SARS-CoV-2感染老年中国猕猴呈现迟发且严重的细胞因子风暴和免疫细胞浸润

Delayed severe cytokine storm and immune cell infiltration in SARS-CoV-2-infected aged Chinese rhesus macaques

  • 摘要: 截至2020年6月,全球新型冠状病毒感染者死亡人数已增至44万人,死亡患者中年龄大于65岁的老年人约占74%。因此,高龄是目前公认的新型冠状病毒感染死亡最重要风险因素。本研究通过构建老年及青年中国猕猴新型冠状病毒感染疾病模型,分析年龄对新型冠状病毒感染疾病进程的影响。结果表明,青年猕猴在感染后第1周表现为呼吸功能受损、肺部病毒活跃复制、肺部严重病理损伤以及肺组织中CD11b+ 细胞和CD8+ T细胞浸润,但在感染第2周疾病特征迅速恢复。与之相比,老年猕猴在感染第2周表现出明显的免疫反应和严重的细胞因子风暴,肺部CD11b+ 细胞浸润增加并伴有CD8+ T细胞持续浸润。同时,老年猕猴外周血T细胞显示出比年轻猕猴更明显的趋化性,但其抗病毒功能较弱。因此,延迟但更严重的细胞因子风暴和免疫细胞浸润可能是老年新型冠状病毒感染者预后不良的原因。

     

    Abstract: As of June 2020, Coronavirus Disease 2019 (COVID-19) has killed an estimated 440 000 people worldwide, 74% of whom were aged ≥65 years, making age the most significant risk factor for death caused by severe acute respiratory syndrome coronavirus 2 (SARS-CoV-2) infection. To examine the effect of age on death, we established a SARS-CoV-2 infection model in Chinese rhesus macaques (Macaca mulatta) of varied ages.

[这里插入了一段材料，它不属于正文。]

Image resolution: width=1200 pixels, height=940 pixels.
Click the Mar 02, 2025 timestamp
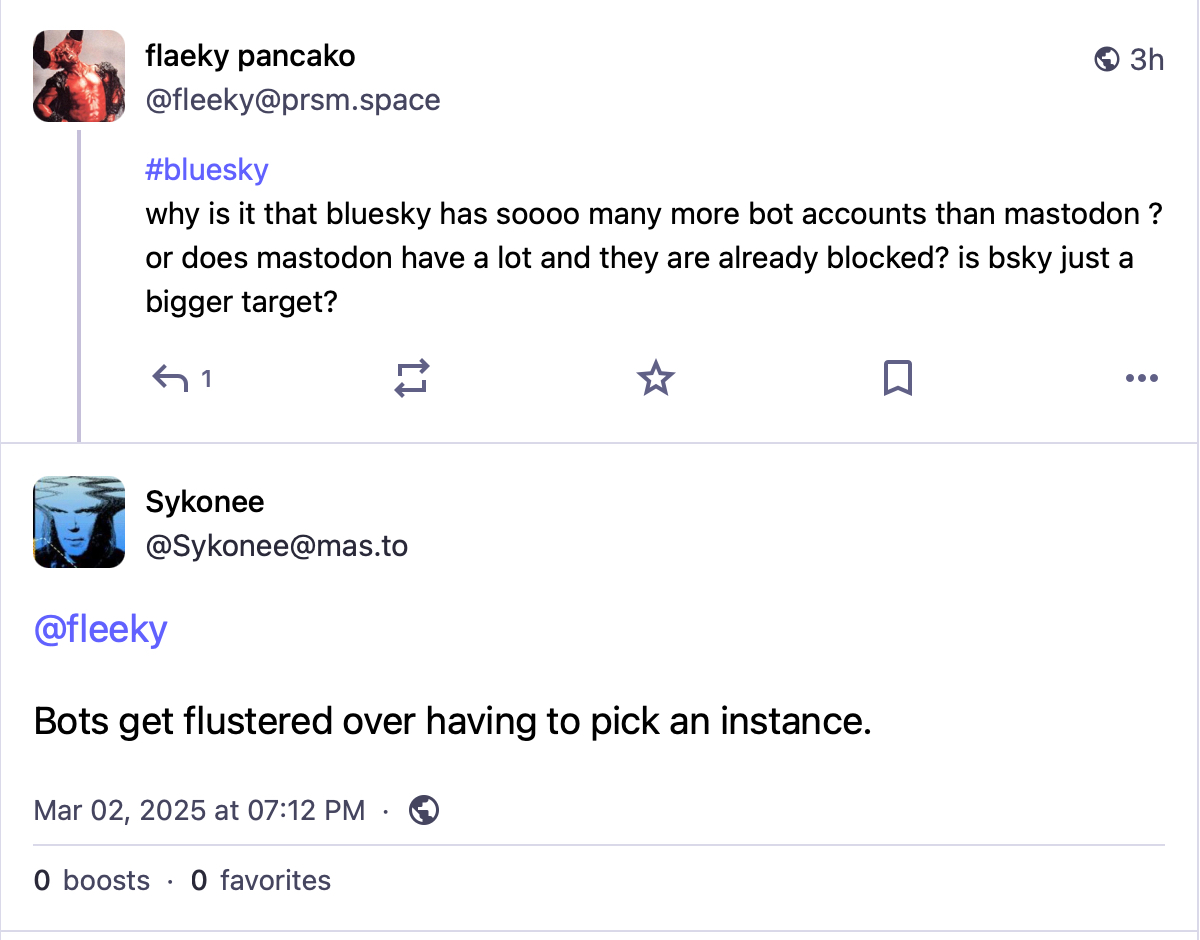coord(199,810)
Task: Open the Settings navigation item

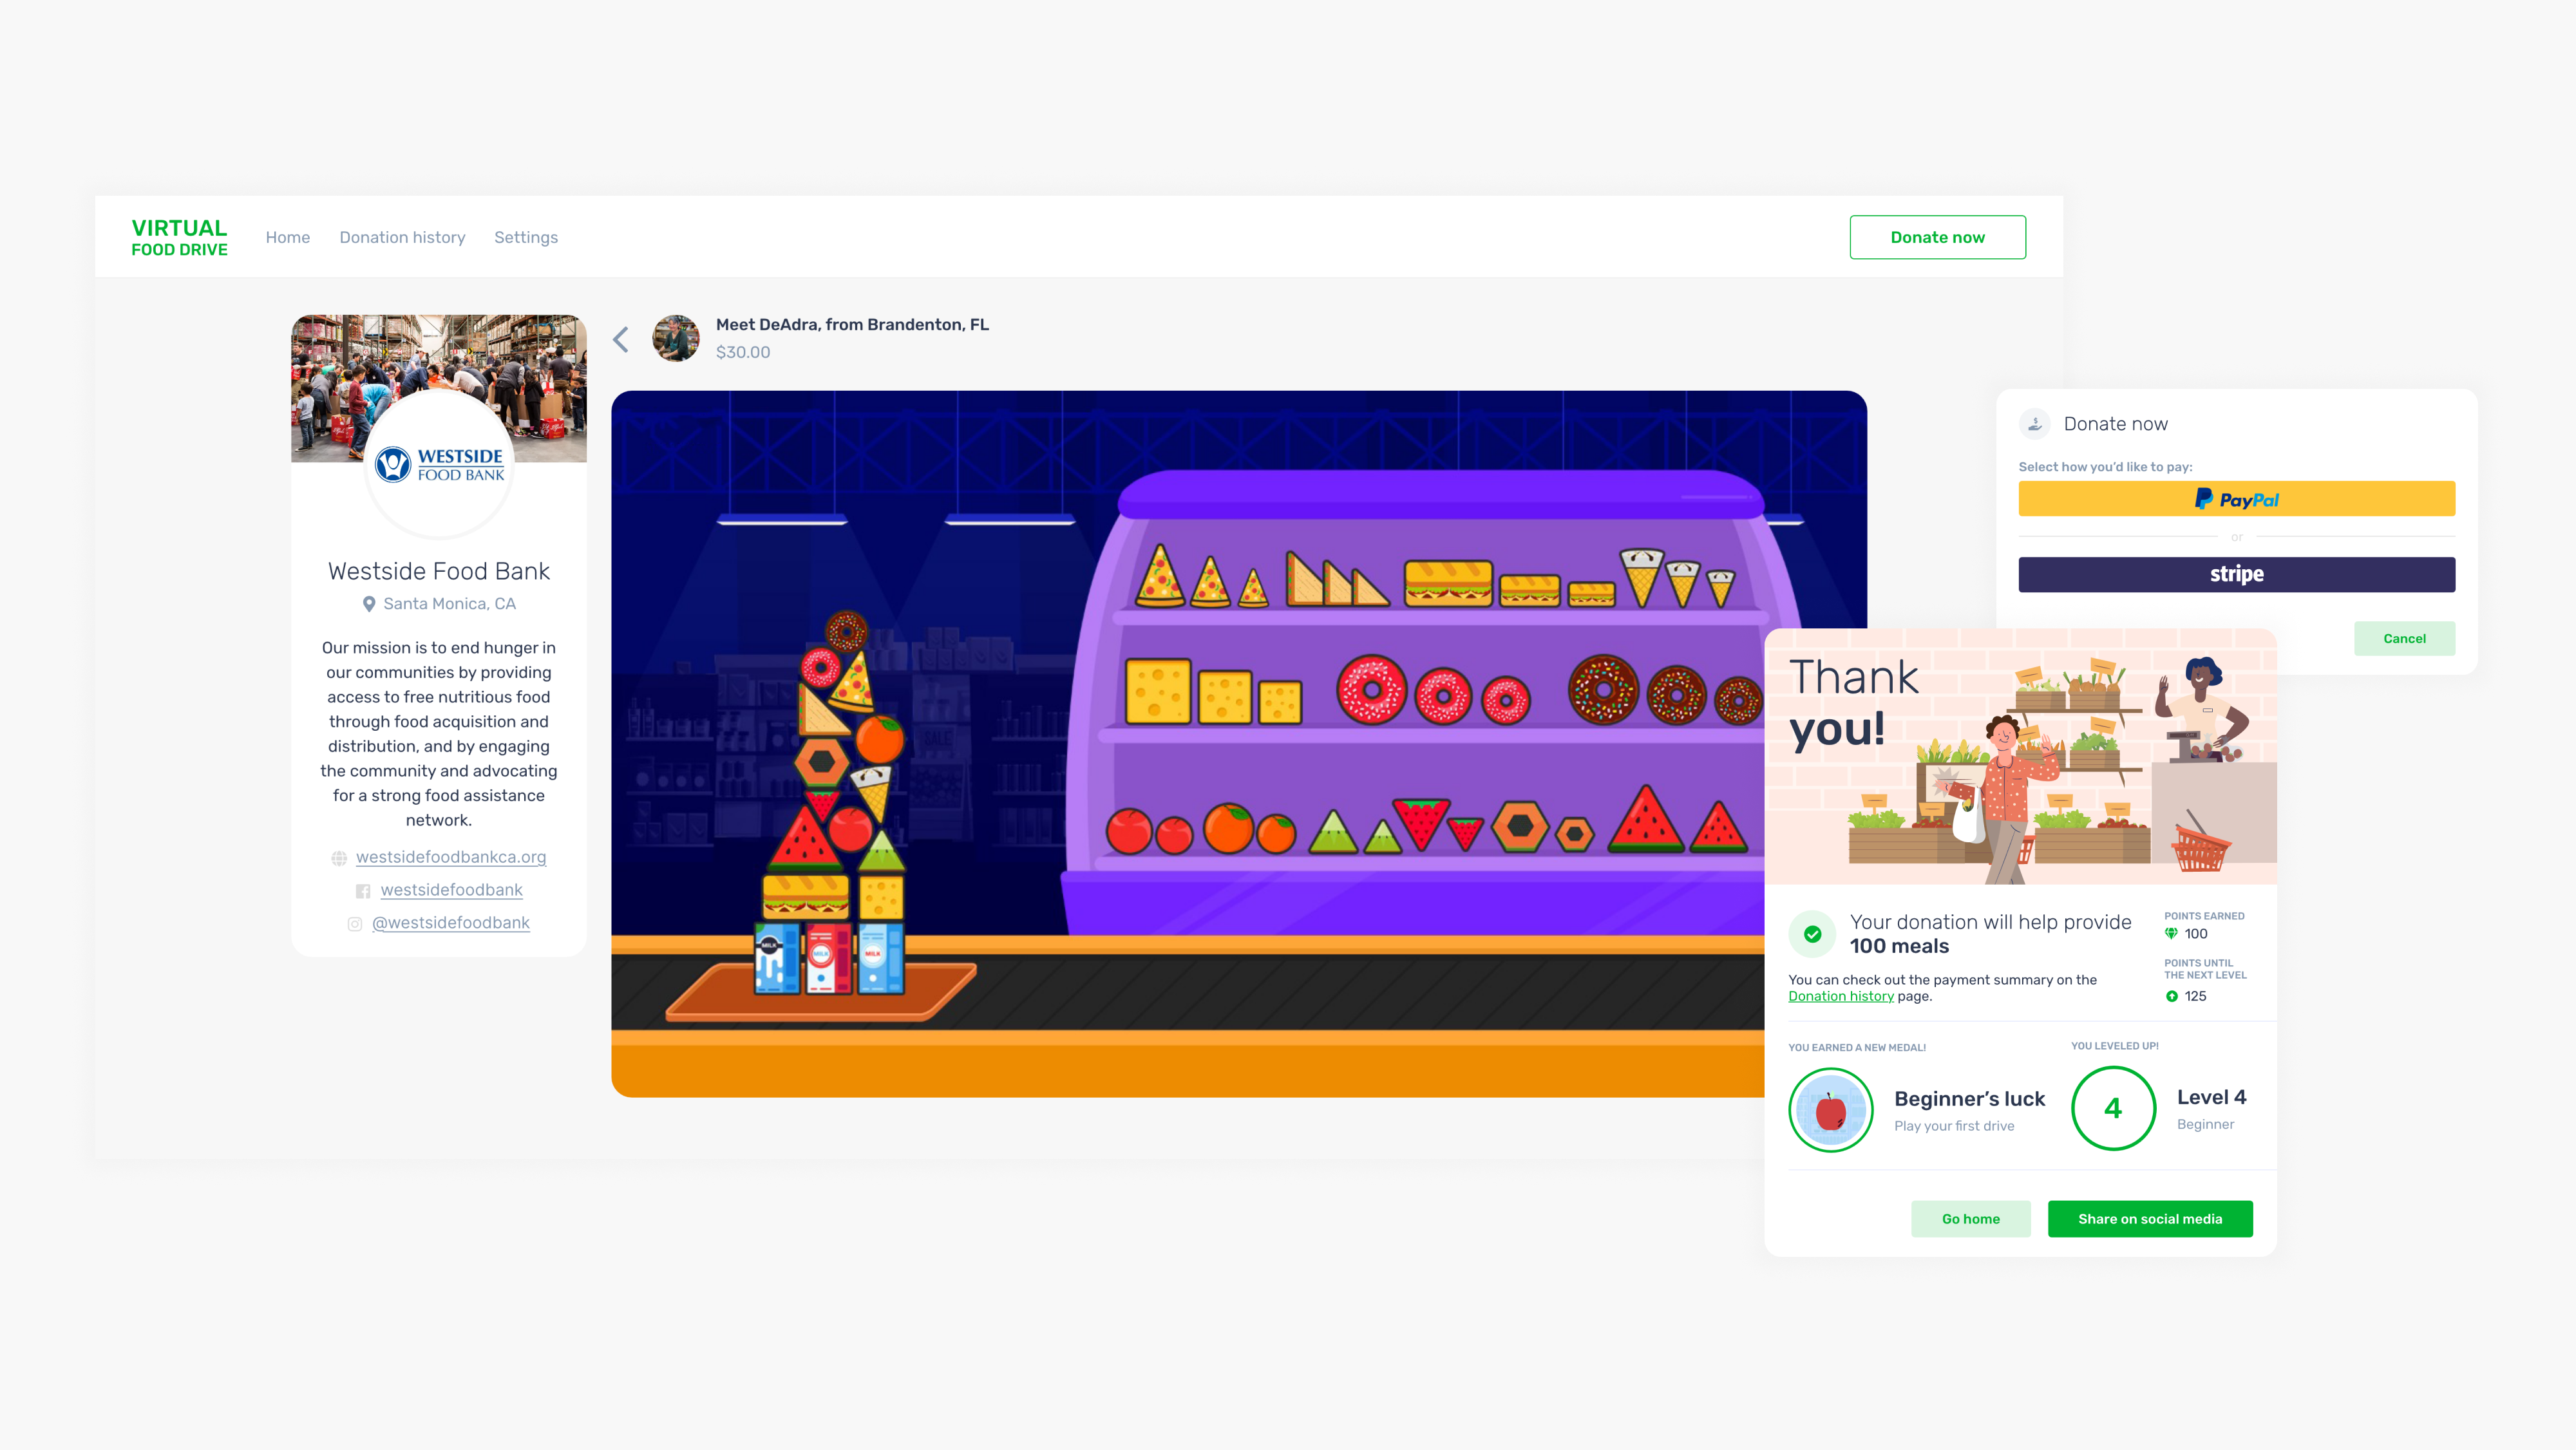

Results indicated that infected young macaques manifested impaired respiratory function, active viral replication, severe lung damage, and infiltration of CD11b+ and CD8+ cells in lungs at one-week post infection (wpi), but also recovered rapidly at 2 wpi. In contrast, aged macaques demonstrated delayed immune responses with a more severe cytokine storm, increased infiltration of CD11b+ cells, and persistent infiltration of CD8+ cells in the lungs at 2 wpi. In addition, peripheral blood T cells from aged macaques showed greater inflammation and chemotaxis, but weaker antiviral functions than that in cells from young macaques. Thus, the delayed but more severe cytokine storm and higher immune cell infiltration may explain the poorer prognosis of older aged patients suffering SARS-CoV-2 infection.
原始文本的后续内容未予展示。